→ 文本节选
>>>>>
2013~2020年重庆市流感时空流行病学特征分析
Spatiotemporal Epidemiological Characteristics of Influenza in Chongqing, China, 2013~2020
DOI: 10.12677/SA.2022.116147, PDF,   
作者: 王祈茵, 叶孟良*:重庆医科大学公共卫生学院,流行病学与卫生统计教研室,重庆;赵 寒:重庆市疾病预防控制中心,重庆
关键词: 流感流行病学时空分析聚集性重庆Influenza Epidemiology Spatio-Temporal Analysis Cluster Chongqing
摘要: 流感是由流感病毒引起的急性呼吸道疾病,是一种十分严重的公共卫生突发事件。基于2013~2020年重庆市报告的流感病例数据,本文利用空间自相关和扫描统计来分析重庆市流感的时空特征。结果表明,重庆市流感年平均发病率为47.16/10万,2019年发病率最高;季节性高峰出现在每年的10月至2月。根据流感年度LISA聚类图,局部空间自相关分析发现热点集中在城口区,2014~2020年未发现热点;冷点地区集中在重庆中西部。空间扫描发现流感高发区有8个最可能聚集点和5个次要聚集点,主要集中在重庆东南部、中部和北部。纯时间分析显示,时间聚集在2019年11月至2020年1月。时空分析结果显示两个流感高发群,最有可能的19个区聚集在重庆中部。本研究通过发现流感的高发地区和高发时期,有助于制定重庆市流感防控规划,为完善流行病防控策略和措施提供科学依据。
<<<<<
数据集条目:
>>>>>
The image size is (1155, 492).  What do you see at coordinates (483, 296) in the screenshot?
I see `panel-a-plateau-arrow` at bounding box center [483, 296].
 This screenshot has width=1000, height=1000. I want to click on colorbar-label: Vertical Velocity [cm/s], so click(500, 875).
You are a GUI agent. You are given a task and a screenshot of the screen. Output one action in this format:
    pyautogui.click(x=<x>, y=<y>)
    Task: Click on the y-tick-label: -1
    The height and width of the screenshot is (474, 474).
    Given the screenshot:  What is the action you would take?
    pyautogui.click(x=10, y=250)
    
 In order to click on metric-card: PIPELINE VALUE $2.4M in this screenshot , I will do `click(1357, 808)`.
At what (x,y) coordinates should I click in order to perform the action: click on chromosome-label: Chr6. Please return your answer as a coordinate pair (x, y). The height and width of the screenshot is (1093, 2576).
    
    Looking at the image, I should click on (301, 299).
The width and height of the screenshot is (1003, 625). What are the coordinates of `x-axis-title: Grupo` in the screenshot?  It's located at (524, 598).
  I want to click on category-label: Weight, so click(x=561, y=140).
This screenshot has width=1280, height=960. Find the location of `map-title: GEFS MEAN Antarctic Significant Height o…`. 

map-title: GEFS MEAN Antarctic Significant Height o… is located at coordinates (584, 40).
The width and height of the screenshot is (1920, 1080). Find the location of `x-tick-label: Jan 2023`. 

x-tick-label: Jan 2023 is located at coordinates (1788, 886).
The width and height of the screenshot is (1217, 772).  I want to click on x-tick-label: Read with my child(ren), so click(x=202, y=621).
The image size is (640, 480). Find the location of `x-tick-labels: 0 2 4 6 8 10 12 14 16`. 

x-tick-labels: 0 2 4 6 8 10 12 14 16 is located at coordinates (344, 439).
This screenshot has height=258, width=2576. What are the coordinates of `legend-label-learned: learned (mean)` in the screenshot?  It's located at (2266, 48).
<<<<<
→ 任务要求
1. 请将流感研究节选中从“2013~2020年重庆市流感时空流行病学特征分析”起、一直到“防控策略和措施提供科学依据。”为止的内容重写一遍，并把其中的“扫描统计”替换为“空间扫描统计”。
2. 根据流感研究节选作答：
(a) 重庆市流感的年平均发病率是多少？
(b) 季节性高峰出现在每年的哪几个月？
(c) 纯时间分析显示的时间聚集在哪一时段？

→ 参考答案
1.
2013~2020年重庆市流感时空流行病学特征分析
Spatiotemporal Epidemiological Characteristics of Influenza in Chongqing, China, 2013~2020
DOI: 10.12677/SA.2022.116147, PDF,   
作者: 王祈茵, 叶孟良*:重庆医科大学公共卫生学院,流行病学与卫生统计教研室,重庆;赵 寒:重庆市疾病预防控制中心,重庆
关键词: 流感流行病学时空分析聚集性重庆Influenza Epidemiology Spatio-Temporal Analysis Cluster Chongqing
摘要: 流感是由流感病毒引起的急性呼吸道疾病,是一种十分严重的公共卫生突发事件。基于2013~2020年重庆市报告的流感病例数据,本文利用空间自相关和空间扫描统计来分析重庆市流感的时空特征。结果表明,重庆市流感年平均发病率为47.16/10万,2019年发病率最高;季节性高峰出现在每年的10月至2月。根据流感年度LISA聚类图,局部空间自相关分析发现热点集中在城口区,2014~2020年未发现热点;冷点地区集中在重庆中西部。空间扫描发现流感高发区有8个最可能聚集点和5个次要聚集点,主要集中在重庆东南部、中部和北部。纯时间分析显示,时间聚集在2019年11月至2020年1月。时空分析结果显示两个流感高发群,最有可能的19个区聚集在重庆中部。本研究通过发现流感的高发地区和高发时期,有助于制定重庆市流感防控规划,为完善流行病防控策略和措施提供科学依据。

2.
(a) 47.16/10万。
(b) 每年的10月至2月。
(c) 2019年11月至2020年1月。